Not in any way comforting. The youngest one’s safety seat was still in place, and there were story tapes all over the floor. One in the player; she’d never take that out.

  “It’s not too far?” Roy said. “I can’t go too far.”

  It was four suburbs over, and he was okay with that.

  The familiarity of all of it made her feel ill. She pulled into her driveway (one bump, a crack in the concrete) and stopped. “This is my place.”

  “This is a shithole. I never pictured you living in a shithole.”

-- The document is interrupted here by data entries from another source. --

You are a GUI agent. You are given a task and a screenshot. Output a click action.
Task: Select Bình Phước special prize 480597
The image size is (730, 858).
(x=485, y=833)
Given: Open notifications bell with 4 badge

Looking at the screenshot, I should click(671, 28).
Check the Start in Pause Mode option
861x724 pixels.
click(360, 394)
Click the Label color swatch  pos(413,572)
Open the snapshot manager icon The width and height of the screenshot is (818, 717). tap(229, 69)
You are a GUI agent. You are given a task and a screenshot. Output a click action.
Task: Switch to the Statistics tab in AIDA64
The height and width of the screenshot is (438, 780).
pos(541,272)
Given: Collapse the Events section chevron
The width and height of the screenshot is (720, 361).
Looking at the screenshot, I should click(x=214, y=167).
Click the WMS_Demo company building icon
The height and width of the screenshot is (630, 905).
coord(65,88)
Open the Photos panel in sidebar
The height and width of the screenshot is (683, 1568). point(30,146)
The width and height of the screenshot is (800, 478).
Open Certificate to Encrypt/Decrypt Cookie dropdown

  “Yeah, well. You marry a loser, you live in a shithole. The backyard is nice, though.”

  “They died here?”

  She’d turned the car off. “No . . . it was instinct, coming back.”

  She took him to the place, the Safe House. The sign had been taken down, thank god, but there was nothing else to indicate what had happened.

  “Yeah,” Roy said. “Now I feel it. It’s a fucken curse I have, I swear.”

  They walked around the side of the house. It seemed empty but you could never be sure.

  “Yeah,” he said. “There’s someone here,”

  “Who is it?”

  “Just one. Only one. Here.”

  He lifted his hook and spun slowly, then edged forward like a dogcatcher after a stray dog. He shook, and sweat dripped off him although the day was cold.

  “Someone,” he said. “Someone else who died here.”

  She hadn’t said. Not even to herself, because that death was on her, too.

  “My husband . . . when he found out. He came here. Before the police did. They found the man dead. You never know who’s capable of murder.”

  Roy lifted his hook. “He’s coming with us whether you want him to or not. He’s got things to say. He must have used the brushes.”

  “They always had them,” Dora said. “They’d take brushes and forget their lunches. Easily tangled hair. Like mine. They liked to brush.”